**TASK**
Recast the rows, from the first one up to and including the one containing "current [153, 820]", as a numbered list, omitting any blank lines.

**DATA SUPPLIED**
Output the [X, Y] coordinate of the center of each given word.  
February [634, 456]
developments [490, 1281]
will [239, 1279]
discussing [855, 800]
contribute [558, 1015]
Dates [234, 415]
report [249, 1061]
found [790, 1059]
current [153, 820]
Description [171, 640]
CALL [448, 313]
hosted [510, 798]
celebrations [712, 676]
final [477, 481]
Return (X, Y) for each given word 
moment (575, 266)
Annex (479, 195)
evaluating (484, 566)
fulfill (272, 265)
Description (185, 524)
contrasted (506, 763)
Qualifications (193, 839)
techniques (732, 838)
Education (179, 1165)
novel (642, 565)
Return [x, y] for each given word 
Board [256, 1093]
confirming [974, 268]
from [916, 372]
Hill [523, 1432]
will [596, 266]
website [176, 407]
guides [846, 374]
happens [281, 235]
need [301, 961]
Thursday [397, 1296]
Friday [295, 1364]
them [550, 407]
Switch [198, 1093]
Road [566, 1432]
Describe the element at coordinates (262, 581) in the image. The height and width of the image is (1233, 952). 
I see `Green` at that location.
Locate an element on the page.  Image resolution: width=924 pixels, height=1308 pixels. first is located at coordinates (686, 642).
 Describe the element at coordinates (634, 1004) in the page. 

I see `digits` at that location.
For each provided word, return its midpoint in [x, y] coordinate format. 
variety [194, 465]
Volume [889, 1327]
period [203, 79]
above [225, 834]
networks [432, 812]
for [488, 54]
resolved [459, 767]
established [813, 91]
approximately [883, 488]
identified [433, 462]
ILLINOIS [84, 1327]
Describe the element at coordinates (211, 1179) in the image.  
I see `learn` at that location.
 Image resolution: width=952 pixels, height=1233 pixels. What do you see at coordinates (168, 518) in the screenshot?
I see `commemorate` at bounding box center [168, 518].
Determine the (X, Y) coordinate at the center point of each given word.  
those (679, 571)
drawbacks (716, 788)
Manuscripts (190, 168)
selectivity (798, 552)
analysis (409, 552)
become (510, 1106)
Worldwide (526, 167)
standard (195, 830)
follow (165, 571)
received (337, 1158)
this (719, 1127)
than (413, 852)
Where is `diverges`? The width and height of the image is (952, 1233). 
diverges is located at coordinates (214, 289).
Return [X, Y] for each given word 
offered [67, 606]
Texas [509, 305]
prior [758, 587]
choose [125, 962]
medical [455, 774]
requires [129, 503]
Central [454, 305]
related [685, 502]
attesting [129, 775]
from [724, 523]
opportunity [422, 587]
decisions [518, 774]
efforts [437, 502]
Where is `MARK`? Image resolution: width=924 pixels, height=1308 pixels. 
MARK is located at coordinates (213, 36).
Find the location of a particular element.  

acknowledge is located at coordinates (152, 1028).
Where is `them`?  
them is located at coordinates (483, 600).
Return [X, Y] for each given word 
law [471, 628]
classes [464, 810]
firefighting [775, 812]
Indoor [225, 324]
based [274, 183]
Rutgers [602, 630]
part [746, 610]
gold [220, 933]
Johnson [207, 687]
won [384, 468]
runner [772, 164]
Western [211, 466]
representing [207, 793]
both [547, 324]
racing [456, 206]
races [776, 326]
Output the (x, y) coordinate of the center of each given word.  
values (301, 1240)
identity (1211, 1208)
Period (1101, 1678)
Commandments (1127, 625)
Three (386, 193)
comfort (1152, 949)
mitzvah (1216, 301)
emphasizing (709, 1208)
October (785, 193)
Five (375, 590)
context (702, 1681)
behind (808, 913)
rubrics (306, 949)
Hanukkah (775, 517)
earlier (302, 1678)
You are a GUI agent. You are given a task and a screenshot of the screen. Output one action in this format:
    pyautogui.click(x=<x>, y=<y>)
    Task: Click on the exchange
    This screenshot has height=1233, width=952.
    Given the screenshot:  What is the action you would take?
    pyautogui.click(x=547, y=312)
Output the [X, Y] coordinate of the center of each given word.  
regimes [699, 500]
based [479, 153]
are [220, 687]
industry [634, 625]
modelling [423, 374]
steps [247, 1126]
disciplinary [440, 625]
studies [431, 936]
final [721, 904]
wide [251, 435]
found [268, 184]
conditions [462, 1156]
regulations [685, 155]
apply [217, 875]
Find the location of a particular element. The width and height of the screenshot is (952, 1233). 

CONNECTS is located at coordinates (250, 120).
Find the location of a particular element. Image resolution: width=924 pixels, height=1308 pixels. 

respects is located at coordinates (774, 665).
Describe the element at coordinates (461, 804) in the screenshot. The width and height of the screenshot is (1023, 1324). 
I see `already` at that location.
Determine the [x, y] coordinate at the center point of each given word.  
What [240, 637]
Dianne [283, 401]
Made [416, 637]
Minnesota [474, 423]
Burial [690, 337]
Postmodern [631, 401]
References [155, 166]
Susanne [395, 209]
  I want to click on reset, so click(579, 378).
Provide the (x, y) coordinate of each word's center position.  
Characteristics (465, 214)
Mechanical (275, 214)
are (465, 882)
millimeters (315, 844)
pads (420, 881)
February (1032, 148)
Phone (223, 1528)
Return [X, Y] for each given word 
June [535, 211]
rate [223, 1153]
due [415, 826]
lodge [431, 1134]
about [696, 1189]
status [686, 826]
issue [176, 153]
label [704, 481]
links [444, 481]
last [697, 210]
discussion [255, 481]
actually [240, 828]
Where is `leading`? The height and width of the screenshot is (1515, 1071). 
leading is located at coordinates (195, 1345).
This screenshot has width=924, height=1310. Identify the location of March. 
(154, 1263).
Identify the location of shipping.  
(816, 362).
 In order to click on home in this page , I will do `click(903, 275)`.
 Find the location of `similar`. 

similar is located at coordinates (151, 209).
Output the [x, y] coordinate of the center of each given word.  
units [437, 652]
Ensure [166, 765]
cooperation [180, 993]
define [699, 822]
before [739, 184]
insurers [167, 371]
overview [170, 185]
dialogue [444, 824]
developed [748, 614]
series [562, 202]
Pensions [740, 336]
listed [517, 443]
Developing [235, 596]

**OUTPUT OF THE TASK**
1. Output the [X, Y] coordinate of the center of each given word.  
2. February [634, 456]
3. developments [490, 1281]
4. will [239, 1279]
5. discussing [855, 800]
6. contribute [558, 1015]
7. Dates [234, 415]
8. report [249, 1061]
9. found [790, 1059]
10. current [153, 820]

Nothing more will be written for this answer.